TASK DETAILS: Each entry below must appear in the output exactly as written.

DATA EXTRACT:
--- START ---

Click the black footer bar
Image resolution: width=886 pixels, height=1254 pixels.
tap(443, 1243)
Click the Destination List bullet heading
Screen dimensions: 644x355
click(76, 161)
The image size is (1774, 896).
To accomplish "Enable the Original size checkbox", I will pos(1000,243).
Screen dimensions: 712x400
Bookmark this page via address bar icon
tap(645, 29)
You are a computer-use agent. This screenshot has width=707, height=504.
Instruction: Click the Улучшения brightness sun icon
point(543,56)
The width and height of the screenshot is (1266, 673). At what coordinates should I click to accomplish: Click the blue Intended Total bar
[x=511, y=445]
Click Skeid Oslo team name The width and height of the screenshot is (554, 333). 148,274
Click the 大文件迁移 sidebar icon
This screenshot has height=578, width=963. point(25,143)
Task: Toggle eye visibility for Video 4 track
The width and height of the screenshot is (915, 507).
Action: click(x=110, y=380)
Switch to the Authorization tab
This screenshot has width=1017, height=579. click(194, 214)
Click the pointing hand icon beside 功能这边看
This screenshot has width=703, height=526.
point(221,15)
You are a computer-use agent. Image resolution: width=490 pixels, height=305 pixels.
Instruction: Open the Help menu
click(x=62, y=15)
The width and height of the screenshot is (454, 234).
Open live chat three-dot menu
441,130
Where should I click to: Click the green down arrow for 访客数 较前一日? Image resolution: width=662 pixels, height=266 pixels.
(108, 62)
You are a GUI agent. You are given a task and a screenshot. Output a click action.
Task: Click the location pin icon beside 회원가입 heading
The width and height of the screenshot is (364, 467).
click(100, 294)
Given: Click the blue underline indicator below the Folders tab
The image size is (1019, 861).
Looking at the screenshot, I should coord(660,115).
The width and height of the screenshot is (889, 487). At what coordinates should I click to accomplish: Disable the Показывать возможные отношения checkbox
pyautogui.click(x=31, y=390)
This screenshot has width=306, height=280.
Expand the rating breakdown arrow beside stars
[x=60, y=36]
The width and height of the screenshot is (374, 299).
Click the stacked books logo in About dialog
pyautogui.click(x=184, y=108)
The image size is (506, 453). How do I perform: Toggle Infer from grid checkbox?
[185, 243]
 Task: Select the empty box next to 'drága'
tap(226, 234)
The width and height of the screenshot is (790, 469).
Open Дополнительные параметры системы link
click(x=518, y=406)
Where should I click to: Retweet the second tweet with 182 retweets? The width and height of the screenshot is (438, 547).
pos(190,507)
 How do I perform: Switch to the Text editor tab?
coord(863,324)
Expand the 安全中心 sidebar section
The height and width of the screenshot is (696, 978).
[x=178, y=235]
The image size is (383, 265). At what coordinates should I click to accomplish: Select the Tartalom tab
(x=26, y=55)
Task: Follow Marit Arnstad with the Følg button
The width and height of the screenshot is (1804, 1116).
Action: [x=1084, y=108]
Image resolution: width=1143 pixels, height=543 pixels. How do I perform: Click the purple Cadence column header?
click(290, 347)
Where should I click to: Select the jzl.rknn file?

--- END ---

ANSWER SECTION:
Click the black footer bar
Image resolution: width=886 pixels, height=1254 pixels.
tap(443, 1243)
Click the Destination List bullet heading
Screen dimensions: 644x355
click(76, 161)
The image size is (1774, 896).
To accomplish "Enable the Original size checkbox", I will pos(1000,243).
Screen dimensions: 712x400
Bookmark this page via address bar icon
tap(645, 29)
You are a computer-use agent. This screenshot has width=707, height=504.
Instruction: Click the Улучшения brightness sun icon
point(543,56)
The width and height of the screenshot is (1266, 673). At what coordinates should I click to accomplish: Click the blue Intended Total bar
[x=511, y=445]
Click Skeid Oslo team name The width and height of the screenshot is (554, 333). 148,274
Click the 大文件迁移 sidebar icon
This screenshot has height=578, width=963. point(25,143)
Task: Toggle eye visibility for Video 4 track
The width and height of the screenshot is (915, 507).
Action: click(x=110, y=380)
Switch to the Authorization tab
This screenshot has width=1017, height=579. click(194, 214)
Click the pointing hand icon beside 功能这边看
This screenshot has width=703, height=526.
point(221,15)
You are a computer-use agent. Image resolution: width=490 pixels, height=305 pixels.
Instruction: Open the Help menu
click(x=62, y=15)
The width and height of the screenshot is (454, 234).
Open live chat three-dot menu
441,130
Where should I click to: Click the green down arrow for 访客数 较前一日? Image resolution: width=662 pixels, height=266 pixels.
(108, 62)
You are a GUI agent. You are given a task and a screenshot. Output a click action.
Task: Click the location pin icon beside 회원가입 heading
The width and height of the screenshot is (364, 467).
click(100, 294)
Given: Click the blue underline indicator below the Folders tab
The image size is (1019, 861).
Looking at the screenshot, I should coord(660,115).
The width and height of the screenshot is (889, 487). At what coordinates should I click to accomplish: Disable the Показывать возможные отношения checkbox
pyautogui.click(x=31, y=390)
This screenshot has width=306, height=280.
Expand the rating breakdown arrow beside stars
[x=60, y=36]
The width and height of the screenshot is (374, 299).
Click the stacked books logo in About dialog
pyautogui.click(x=184, y=108)
The image size is (506, 453). How do I perform: Toggle Infer from grid checkbox?
[185, 243]
 Task: Select the empty box next to 'drága'
tap(226, 234)
The width and height of the screenshot is (790, 469).
Open Дополнительные параметры системы link
click(x=518, y=406)
Where should I click to: Retweet the second tweet with 182 retweets? The width and height of the screenshot is (438, 547).
pos(190,507)
 How do I perform: Switch to the Text editor tab?
coord(863,324)
Expand the 安全中心 sidebar section
The height and width of the screenshot is (696, 978).
[x=178, y=235]
The image size is (383, 265). At what coordinates should I click to accomplish: Select the Tartalom tab
(x=26, y=55)
Task: Follow Marit Arnstad with the Følg button
The width and height of the screenshot is (1804, 1116).
Action: [x=1084, y=108]
Image resolution: width=1143 pixels, height=543 pixels. How do I perform: Click the purple Cadence column header?
click(290, 347)
Where should I click to: Select the jzl.rknn file?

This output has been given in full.